En la segunda parte, Castellanos ha decidido ofrecernos a un narrador omnisciente que nos relate con mayor libertad los sucesos alrededor del levantamiento que pronto sobrevendrá. Este narrador tiene la facultad de focalizar de manera especial en un personaje tan central como el de Matilde, la sobrina huérfana, que sufre como persona los cambios que se precipitan; el propio envejecimiento y su descenso en la escala social con frecuencia la empujan hacia el suicidio.
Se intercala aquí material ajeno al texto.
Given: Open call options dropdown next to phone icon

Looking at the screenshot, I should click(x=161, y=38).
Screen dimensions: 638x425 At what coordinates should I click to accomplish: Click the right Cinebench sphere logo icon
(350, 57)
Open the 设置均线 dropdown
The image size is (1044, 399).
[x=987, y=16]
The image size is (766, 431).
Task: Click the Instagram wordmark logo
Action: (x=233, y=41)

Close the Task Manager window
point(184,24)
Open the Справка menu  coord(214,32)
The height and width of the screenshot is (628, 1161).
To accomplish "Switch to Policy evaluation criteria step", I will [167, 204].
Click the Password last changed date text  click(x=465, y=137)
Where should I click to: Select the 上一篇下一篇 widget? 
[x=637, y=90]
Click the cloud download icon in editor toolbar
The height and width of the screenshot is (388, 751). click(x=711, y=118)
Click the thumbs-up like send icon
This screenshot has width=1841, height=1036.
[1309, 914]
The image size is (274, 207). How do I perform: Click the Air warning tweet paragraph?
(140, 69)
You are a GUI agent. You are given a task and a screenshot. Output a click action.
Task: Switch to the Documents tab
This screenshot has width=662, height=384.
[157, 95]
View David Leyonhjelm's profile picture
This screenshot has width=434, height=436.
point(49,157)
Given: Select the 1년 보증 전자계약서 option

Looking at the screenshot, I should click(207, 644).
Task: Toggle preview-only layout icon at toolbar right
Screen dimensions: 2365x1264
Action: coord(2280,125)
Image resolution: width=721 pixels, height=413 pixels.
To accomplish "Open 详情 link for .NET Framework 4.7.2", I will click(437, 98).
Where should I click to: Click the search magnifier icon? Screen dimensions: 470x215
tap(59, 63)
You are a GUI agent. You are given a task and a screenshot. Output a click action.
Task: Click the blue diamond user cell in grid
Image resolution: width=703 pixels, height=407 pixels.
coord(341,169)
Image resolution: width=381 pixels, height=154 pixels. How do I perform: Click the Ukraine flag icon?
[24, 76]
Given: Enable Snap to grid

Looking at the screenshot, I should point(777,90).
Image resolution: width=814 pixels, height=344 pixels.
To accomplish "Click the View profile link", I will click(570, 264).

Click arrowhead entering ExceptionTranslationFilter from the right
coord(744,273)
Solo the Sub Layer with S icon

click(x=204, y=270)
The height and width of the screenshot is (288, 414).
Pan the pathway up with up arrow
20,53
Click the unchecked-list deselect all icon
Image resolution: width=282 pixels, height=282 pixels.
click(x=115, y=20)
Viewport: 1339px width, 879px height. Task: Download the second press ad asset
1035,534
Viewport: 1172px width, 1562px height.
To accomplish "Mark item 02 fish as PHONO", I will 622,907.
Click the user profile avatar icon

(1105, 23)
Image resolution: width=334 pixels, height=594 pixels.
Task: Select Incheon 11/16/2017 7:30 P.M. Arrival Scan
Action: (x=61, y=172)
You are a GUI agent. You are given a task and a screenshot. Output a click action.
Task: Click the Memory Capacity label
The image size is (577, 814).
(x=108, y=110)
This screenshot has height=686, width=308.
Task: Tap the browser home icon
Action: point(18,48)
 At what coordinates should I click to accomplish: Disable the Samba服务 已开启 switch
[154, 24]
César y Zoraida, los patrones, ven con temor que por debajo de la superficie se gestan cambios que amenazan su estilo de vida. Felipe Carranza encarna al individuo que ha sufrido amargamente el ser indio y que ahora, las circunstancias lo colocan, como una suerte de ejecutor del agrarismo oficial, en posibilidad de resarcir la vida lamentable del indígena; se percibe una especie de venganza de clase luego de haber soportado la explotación centenaria. La palabra camarada adquiere, en boca de los indios, una connotación ideológica que la autora no desea dejar pasar. Todo se precipita, el alzamiento, la quema del cañaveral. Abortos de un feudalismo híbrido que se niega a desaparecer.

En la tercera parte, vuelve la niña a retomar la voz narradora. Es su visión nuevamente la que da cuenta de las cosas terribles que ocurren, incluyendo la muerte de su hermano menor, Mario, a manos del paludismo, curiosa alegoría de Rosario en la que las enfermedades parecen no reconocer diferencias sociales.

La novela es un viaje relampagueante y preciso en un universo paradójico que aún persiste, un parto social que no terminaba hace 50 años cuando Rosario Castellanos la escribió; una identidad que todavía no termina por encontrarse.
("Humphrey: como soporífero, este rollo te salió perfecto, pero ¿a dónde quieres llegar?"... -A la cama, idiota, a dónde más-).